_WHAT IS ASKED_:
1 > Echo the marketing economics excerpt word for word, everything from "In the world" down to "elasticity of demand.".
2 > List every person and every publication named in the marketing economics excerpt, in the order they appear.
3 > Pick up the marketing economics excerpt after its final sentence and write what follows.

_EXTRACT PROVIDED_:
::::

In response, the growers got together and developed an advertising campaign. The first result of the campaign, not surprisingly, was that it raised overall demand for avocados by raising awareness of all the different ways you could consume them. But there was evidence it also did something else. By introducing a new group of users who were more elastic in their demand, overall demand became more elastic.
In the world of commodity foods, where supply is often dictated by the weather, this marketing program provided a huge benefit. In years where supply increased substantially, the avocado growers were able to better stabilize their prices. Even when supply was limited, they were still better off because the overall rate of demand was higher, more than making up for the increased elasticity of demand.
[Insert Image 1-9]

[Title: Demand Elasticity of the California Avocado Growers]

[Caption: The case of the California avocado growers shows how marketing can increase demand while simultaneously reshaping the elasticity of that demand. This can lead to more relative revenue, whether supply goes up or down. As seen here, the demand curve shifted to the right (i.e., overall demand increased, commanding higher prices) and it also flattened. These combined demand effects protected the avocado growers from collapsing prices in years when bumper crops flooded the market (i.e., when S1 shifts to S2).]
Looking at the avocado market is instructive because it is a simple product with only indirect competition (e.g., various dips and salad vegetables). Fewer competitive variables make it easier to see the effect of the advertising campaign on demand. However, the price elasticity concept is even more valuable when examining highly competitive markets, which are more typical. Jones notes, “In these cases, a price increase leading to a loss of sales does not mean consumers stop buying a the product category, it just means they have switched to a competitive brand. In this sense, price elasticity is really a measure of substitution.”
Definition Box:
Substitution—The degree to which one product to be replaced by another.
It follows that one of the main roles of marketing is to inhibit substitution by making your brand unique in the minds of buyers. When your marketing efforts make demand for your brand more inelastic, it means that your consumers are less willing to substitute other brands for it.
[b] The Economics of Free
Chris Anderson, the editor-in-chief of Wired magazine has been a leading thinker regarding the economics of marketing in the Internet age. In his first book, The Long Tail, he explained the “long tail” economic theory, whereby Internet wholesalers have an advantage in being able to stock and sell lots of low-selling items over a long period of time. Because they don’t need to limit their physical shelf space just to hot-selling items, they are able to satisfy (and profit from) lots of previously unfilled consumer demand. Internet retailers have a distinct supply-side advantage.

::::

_INFORMATION SHOWN_:

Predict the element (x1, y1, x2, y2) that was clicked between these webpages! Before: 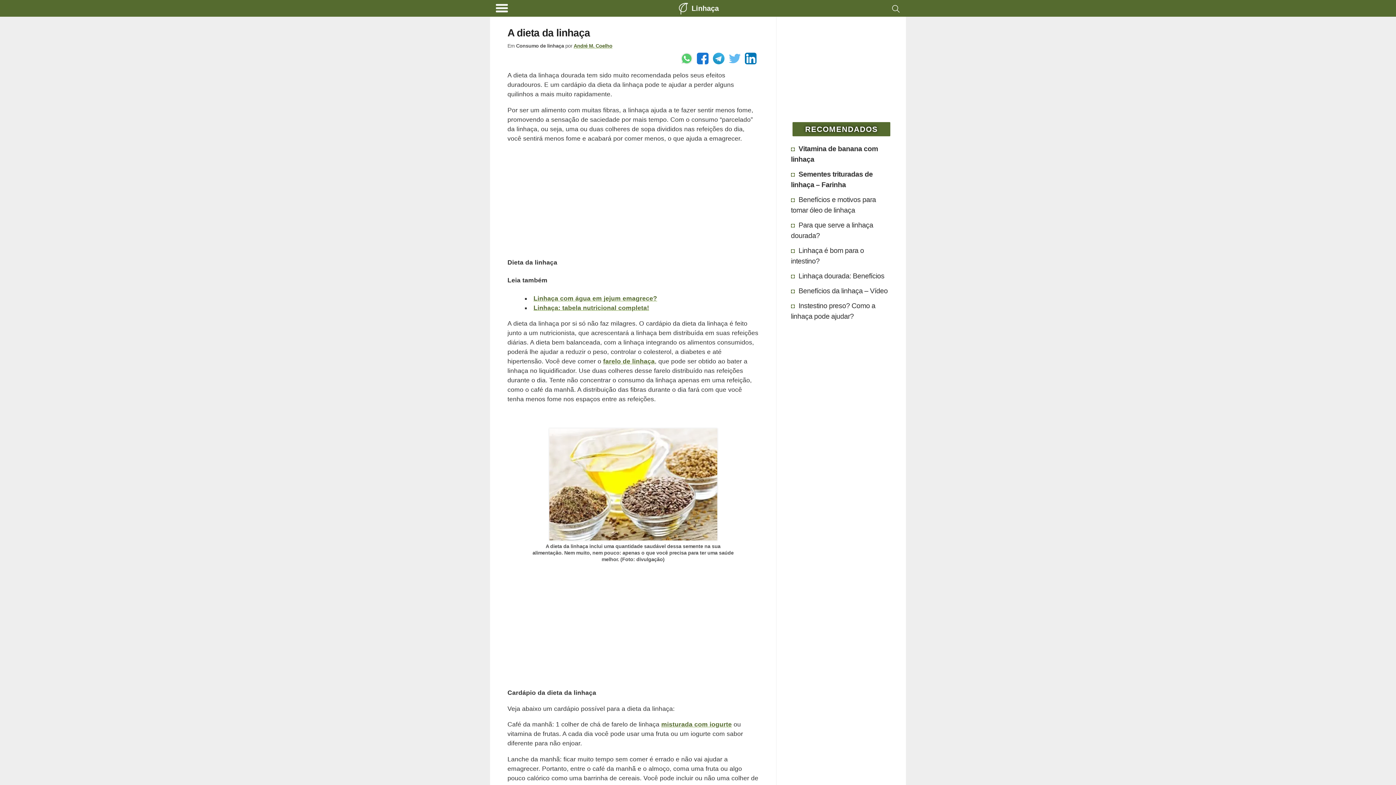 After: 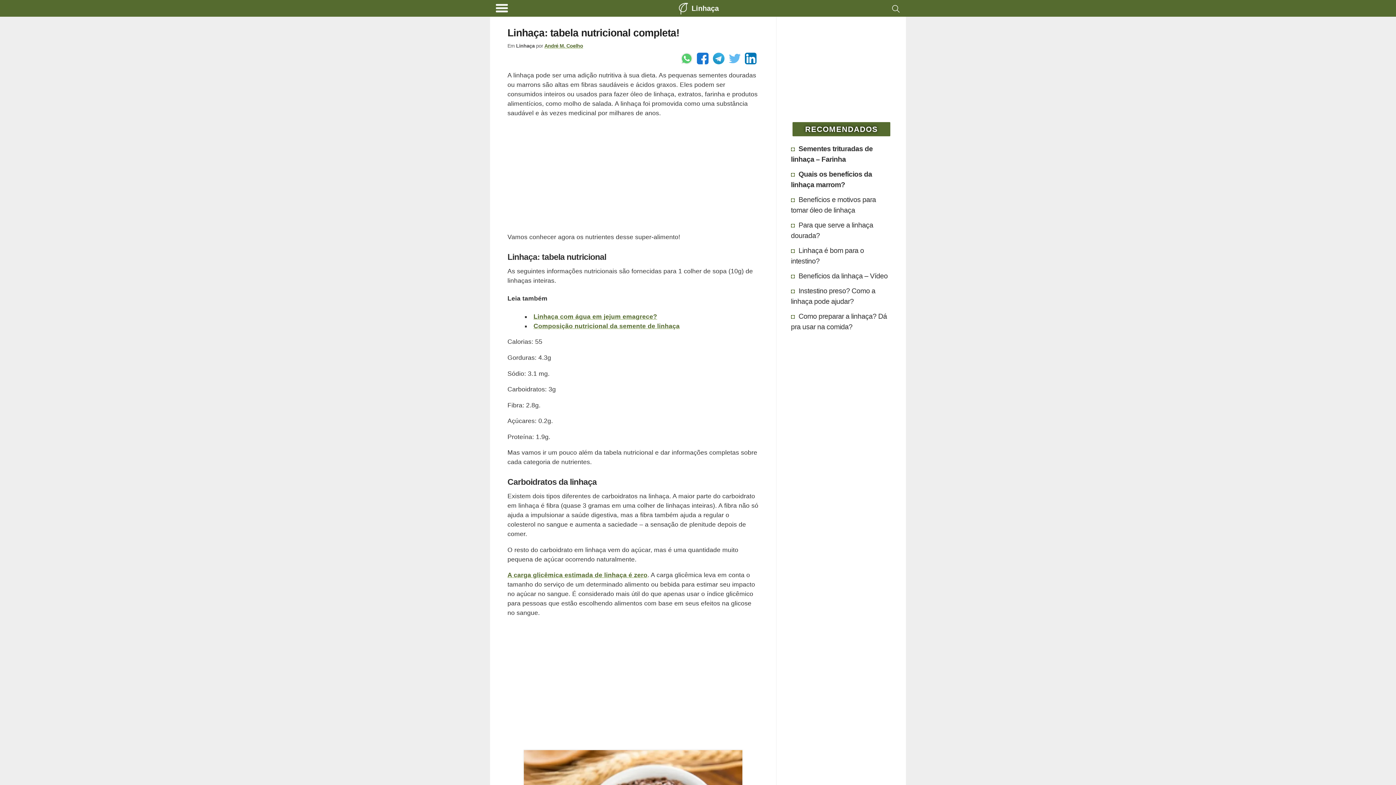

::::

_ANSWERS PROVIDED_:
1 >
In the world of commodity foods, where supply is often dictated by the weather, this marketing program provided a huge benefit. In years where supply increased substantially, the avocado growers were able to better stabilize their prices. Even when supply was limited, they were still better off because the overall rate of demand was higher, more than making up for the increased elasticity of demand.

2 >
Jones
Chris Anderson
Wired
The Long Tail

3 >
In 2010, Anderson published a book entitled Free: The Future of a Radical Price. In it he explained how any product built using the three computing platforms of processing power, bandwidth and digital storage will go down in price over time, and how in many cases that price will drop to free. Unlike physical products, such as Nintendo’s Wii, which cultivates scarcity of supply, digital products—like web browsers and media web sites—live in a world of supply abundance.
Supply of processing power, bandwidth, and digital storage is increasing at an astounding rate. Anderson pegs the net deflation rate in the online world at 50%! That means that whatever it costs to post content or stream a video today will cost half as much in a year. This is one reason so many things on the Internet are free: costs to distribute content on the web are halving at the same time speed, capacity, etc., are doubling.
Internet content suppliers can offer things at close to zero because they know for a certainty that their costs of distribution will be lower tomorrow. They can even offer many products at zero, or sometimes even less than zero (e.g., offering people incentives to try their free online product), as long as they connect to and/or help drive profits for at least one of their revenue producing products. This is how Google works. Most Google products are completely free, like Gmail or YouTube (note: YouTube is owned by Google), but they all connect to, and help drive, Google’s search product, which makes lots of money through search ads. As Anderson notes, “Google doesn’t sell space. It sells users’ intentions—what they’ve declared their interests in, in the form of a search query. And that’s a scarce resource.”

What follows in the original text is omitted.